> [EXTRACT PROVIDED]:
--*--
On April 16, Patriot militia companies under the command of Micajah Williamson arrived on the outskirts of Augusta, Georgia and established a fortified camp. The garrison of the town's primary fortification, Fort Cornwallis, was held by the King's Carolina Rangers commanded by Loyalist Thomas Brown, and did not immediately confront Williamson due to exaggerated reports of his troop strength. Pickens maneuvered a force of 400 men between Augusta and Ninety Six, South Carolina to prevent the British outpost there from reinforcing Brown. On May 15, Williamson was joined by his commander, Elijah Clarke and another 100 men, effectively cutting British supply lines.

Major General Nathanael Greene had sent Lee to attempt the capture of Ninety Six, but when Lee neared he learned that the town had been fortified in anticipation of Greene's arrival. Greene then ordered Lee to assist Pickens at Augusta. Pressing on, Lee reached Augusta after traveling 75 mi in three days. On May 21, the stockaded house of George Galphin, an Indian agent, located 12 mi south of Augusta, was attacked by forces under Clarke and Lee. After a brief exchange, in which one American died of heatstroke and eight to ten were wounded, the garrison there surrendered after three or four men were killed. A total of 126 men, mostly regulars, surrendered. The prize (and the reason for the Patriot attack) was much-needed supplies and military equipment which had been intended for distribution to the local Indians.

Fort Grierson was a secondary fortified outpost located about half a mile (0.8 km) from Fort Cornwallis. This fort was defended by about 80 men under Colonel Grierson. On May 23 the Patriot forces began to encircle the fort in a manner intended to draw Grierson out in an attempt to reach Fort Cornwallis. Brown, aware of the danger to Grierson, sallied forth from Cornwallis, but when faced with Lee's strength, limited his support attempt to an ineffective cannonade. Grierson, desperate to escape the trap, attempted to flee along the riverbank but his entire company was captured. Clarke's men then took their revenge for Brown's alleged atrocities and refused quarter, summarily executing Grierson and all of his men.
--*--
> [RECORD EXTRACTS]:
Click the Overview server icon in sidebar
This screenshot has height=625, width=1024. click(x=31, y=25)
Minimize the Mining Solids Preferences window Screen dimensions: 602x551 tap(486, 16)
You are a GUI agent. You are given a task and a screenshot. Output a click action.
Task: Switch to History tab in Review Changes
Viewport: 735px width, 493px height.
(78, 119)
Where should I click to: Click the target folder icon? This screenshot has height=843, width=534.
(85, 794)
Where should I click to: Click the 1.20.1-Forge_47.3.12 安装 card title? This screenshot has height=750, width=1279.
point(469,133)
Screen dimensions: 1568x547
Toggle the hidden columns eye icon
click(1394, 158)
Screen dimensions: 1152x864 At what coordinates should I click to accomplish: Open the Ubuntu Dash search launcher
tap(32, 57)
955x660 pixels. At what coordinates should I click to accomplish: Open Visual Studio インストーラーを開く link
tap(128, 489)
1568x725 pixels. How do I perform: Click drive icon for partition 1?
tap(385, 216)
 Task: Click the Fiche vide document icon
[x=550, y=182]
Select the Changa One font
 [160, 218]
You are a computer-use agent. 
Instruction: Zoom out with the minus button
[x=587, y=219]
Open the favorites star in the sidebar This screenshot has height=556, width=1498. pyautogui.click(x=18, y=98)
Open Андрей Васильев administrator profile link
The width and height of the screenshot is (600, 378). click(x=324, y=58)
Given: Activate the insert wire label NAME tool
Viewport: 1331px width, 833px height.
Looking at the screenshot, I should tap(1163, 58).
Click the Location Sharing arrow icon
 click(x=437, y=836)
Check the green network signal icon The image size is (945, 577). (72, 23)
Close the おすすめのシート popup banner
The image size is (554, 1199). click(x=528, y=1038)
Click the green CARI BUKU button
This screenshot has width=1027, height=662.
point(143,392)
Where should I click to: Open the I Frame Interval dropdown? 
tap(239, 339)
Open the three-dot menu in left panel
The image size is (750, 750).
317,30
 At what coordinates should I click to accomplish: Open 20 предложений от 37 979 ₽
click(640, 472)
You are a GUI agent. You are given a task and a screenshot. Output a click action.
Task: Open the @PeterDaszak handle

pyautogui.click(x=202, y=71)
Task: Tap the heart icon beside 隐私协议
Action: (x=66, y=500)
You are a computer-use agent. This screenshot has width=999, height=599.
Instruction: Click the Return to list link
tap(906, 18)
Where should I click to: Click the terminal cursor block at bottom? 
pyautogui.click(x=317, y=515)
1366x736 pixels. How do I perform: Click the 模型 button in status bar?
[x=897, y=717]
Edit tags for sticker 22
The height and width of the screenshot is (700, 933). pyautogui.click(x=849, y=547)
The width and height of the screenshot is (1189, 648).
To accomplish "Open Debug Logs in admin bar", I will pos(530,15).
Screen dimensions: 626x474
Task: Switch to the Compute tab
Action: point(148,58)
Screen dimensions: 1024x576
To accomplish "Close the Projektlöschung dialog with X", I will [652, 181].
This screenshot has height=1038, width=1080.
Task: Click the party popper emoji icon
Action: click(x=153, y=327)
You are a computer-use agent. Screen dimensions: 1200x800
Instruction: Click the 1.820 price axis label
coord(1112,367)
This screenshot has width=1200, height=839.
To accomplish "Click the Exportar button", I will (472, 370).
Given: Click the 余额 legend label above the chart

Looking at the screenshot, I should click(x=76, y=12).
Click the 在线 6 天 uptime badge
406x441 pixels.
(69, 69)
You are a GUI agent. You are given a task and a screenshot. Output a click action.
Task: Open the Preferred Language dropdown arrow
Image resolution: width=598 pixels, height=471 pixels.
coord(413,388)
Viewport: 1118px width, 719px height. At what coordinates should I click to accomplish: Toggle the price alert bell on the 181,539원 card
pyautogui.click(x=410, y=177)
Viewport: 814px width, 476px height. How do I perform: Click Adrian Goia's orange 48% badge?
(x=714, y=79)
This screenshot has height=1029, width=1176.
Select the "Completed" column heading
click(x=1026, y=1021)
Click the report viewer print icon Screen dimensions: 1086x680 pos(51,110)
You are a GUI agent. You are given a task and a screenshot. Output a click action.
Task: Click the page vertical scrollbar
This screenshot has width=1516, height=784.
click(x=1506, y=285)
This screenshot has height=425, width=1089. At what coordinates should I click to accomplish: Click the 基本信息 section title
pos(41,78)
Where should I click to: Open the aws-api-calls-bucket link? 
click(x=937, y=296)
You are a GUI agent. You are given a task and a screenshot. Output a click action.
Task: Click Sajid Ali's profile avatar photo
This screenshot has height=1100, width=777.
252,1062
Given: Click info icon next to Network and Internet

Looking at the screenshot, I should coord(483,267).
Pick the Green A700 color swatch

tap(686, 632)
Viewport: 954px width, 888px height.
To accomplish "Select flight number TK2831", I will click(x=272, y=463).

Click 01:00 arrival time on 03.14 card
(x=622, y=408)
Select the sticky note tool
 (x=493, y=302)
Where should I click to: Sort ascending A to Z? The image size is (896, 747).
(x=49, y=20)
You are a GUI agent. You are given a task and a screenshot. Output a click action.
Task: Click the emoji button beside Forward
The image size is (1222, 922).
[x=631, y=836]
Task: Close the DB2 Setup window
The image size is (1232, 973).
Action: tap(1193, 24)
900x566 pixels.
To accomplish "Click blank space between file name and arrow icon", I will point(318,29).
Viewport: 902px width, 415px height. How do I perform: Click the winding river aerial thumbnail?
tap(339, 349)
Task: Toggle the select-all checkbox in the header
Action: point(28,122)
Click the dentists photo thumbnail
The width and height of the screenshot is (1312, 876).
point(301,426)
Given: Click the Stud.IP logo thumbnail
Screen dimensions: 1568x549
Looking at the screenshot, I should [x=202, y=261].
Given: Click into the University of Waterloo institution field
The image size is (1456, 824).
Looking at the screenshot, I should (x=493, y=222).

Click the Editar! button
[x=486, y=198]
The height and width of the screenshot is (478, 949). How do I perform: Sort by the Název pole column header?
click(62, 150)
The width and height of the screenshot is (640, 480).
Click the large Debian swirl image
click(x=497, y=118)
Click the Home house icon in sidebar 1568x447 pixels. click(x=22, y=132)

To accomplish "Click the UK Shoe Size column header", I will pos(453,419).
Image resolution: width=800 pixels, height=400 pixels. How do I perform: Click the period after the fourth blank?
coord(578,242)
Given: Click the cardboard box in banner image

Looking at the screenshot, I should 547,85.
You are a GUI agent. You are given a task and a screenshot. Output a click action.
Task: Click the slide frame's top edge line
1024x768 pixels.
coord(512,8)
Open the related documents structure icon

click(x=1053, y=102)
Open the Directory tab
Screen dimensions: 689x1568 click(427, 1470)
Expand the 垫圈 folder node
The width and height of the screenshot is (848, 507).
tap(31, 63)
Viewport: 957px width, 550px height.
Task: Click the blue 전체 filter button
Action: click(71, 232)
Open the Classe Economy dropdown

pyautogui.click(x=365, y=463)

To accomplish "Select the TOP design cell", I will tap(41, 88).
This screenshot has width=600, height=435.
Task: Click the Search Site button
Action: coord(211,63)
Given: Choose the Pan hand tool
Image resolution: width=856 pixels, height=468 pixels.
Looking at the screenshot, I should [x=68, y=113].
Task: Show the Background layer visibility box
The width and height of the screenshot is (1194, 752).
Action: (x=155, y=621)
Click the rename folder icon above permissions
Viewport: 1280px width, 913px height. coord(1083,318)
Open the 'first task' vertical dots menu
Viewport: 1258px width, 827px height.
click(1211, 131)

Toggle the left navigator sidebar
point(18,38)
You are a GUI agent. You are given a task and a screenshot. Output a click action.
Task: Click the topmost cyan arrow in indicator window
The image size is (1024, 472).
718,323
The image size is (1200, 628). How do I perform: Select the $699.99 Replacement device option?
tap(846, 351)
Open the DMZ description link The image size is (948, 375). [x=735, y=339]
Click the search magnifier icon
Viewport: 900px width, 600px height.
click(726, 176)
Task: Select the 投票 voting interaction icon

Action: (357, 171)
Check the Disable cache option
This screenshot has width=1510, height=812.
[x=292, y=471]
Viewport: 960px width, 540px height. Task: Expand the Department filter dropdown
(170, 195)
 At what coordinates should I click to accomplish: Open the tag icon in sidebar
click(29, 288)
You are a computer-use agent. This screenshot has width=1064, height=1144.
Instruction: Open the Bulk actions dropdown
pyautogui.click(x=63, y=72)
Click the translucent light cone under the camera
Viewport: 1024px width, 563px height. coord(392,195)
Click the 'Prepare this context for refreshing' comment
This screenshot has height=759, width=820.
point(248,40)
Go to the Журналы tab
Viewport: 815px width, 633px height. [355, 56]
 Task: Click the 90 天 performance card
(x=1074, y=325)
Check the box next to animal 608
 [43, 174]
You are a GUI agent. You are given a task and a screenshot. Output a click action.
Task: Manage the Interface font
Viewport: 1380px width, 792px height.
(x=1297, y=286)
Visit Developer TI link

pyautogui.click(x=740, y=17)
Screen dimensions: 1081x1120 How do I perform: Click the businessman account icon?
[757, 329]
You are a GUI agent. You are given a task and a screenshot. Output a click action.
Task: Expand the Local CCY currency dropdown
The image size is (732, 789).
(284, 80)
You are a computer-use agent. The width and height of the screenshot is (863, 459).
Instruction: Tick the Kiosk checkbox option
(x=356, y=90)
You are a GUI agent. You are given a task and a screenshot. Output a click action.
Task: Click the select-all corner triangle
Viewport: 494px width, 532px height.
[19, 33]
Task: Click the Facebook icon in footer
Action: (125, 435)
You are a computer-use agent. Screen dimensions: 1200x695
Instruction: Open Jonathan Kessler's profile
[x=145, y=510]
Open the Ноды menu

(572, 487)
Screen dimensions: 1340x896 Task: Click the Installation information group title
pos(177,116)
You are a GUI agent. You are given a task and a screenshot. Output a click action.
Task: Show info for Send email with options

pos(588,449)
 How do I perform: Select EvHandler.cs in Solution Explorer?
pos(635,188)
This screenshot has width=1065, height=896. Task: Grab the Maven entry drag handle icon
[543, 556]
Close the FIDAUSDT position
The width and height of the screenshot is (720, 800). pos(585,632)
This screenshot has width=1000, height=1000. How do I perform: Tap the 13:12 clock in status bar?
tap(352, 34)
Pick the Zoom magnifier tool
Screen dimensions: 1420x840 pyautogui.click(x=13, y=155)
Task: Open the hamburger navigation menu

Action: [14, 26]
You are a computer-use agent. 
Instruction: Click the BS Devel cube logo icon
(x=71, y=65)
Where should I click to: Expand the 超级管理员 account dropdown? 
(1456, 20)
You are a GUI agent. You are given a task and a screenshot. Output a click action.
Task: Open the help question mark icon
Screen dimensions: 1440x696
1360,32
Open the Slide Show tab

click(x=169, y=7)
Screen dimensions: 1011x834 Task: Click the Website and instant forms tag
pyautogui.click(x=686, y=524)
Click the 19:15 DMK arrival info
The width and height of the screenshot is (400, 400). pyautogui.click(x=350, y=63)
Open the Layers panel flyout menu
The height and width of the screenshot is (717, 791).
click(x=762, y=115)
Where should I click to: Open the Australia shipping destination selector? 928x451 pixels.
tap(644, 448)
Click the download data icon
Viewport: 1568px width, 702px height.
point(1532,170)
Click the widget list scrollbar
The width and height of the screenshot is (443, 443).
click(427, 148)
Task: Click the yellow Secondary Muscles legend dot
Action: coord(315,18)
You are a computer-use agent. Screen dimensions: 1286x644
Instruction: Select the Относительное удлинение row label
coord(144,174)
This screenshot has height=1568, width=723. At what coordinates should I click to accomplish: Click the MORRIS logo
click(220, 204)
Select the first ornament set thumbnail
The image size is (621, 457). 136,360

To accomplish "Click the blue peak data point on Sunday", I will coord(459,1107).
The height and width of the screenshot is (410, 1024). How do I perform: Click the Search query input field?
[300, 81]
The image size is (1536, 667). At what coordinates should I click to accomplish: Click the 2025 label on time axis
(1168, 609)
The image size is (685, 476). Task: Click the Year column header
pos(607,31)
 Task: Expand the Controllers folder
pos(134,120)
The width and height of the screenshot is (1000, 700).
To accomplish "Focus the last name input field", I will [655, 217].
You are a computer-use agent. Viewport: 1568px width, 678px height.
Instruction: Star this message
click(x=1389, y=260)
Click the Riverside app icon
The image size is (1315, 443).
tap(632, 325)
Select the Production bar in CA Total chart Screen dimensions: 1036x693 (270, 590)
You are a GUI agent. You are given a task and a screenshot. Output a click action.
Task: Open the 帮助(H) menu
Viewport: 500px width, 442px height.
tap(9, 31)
--*--
> [EXERCISE 1]: In the passage about Augusta, how many men surrendered at the stockaded house of George Galphin?
> [EXERCISE 2]: List every calendar date mentioned in the passage about Augusta.
> [EXERCISE 3]: From the passage about Augusta, return the stretch from "On April 16, Patriot" through "British supply lines.".

> [TASK ANSWER 1]: 126 men, mostly regulars, surrendered.

> [TASK ANSWER 2]: April 16, May 15, May 21, May 23

> [TASK ANSWER 3]:
On April 16, Patriot militia companies under the command of Micajah Williamson arrived on the outskirts of Augusta, Georgia and established a fortified camp. The garrison of the town's primary fortification, Fort Cornwallis, was held by the King's Carolina Rangers commanded by Loyalist Thomas Brown, and did not immediately confront Williamson due to exaggerated reports of his troop strength. Pickens maneuvered a force of 400 men between Augusta and Ninety Six, South Carolina to prevent the British outpost there from reinforcing Brown. On May 15, Williamson was joined by his commander, Elijah Clarke and another 100 men, effectively cutting British supply lines.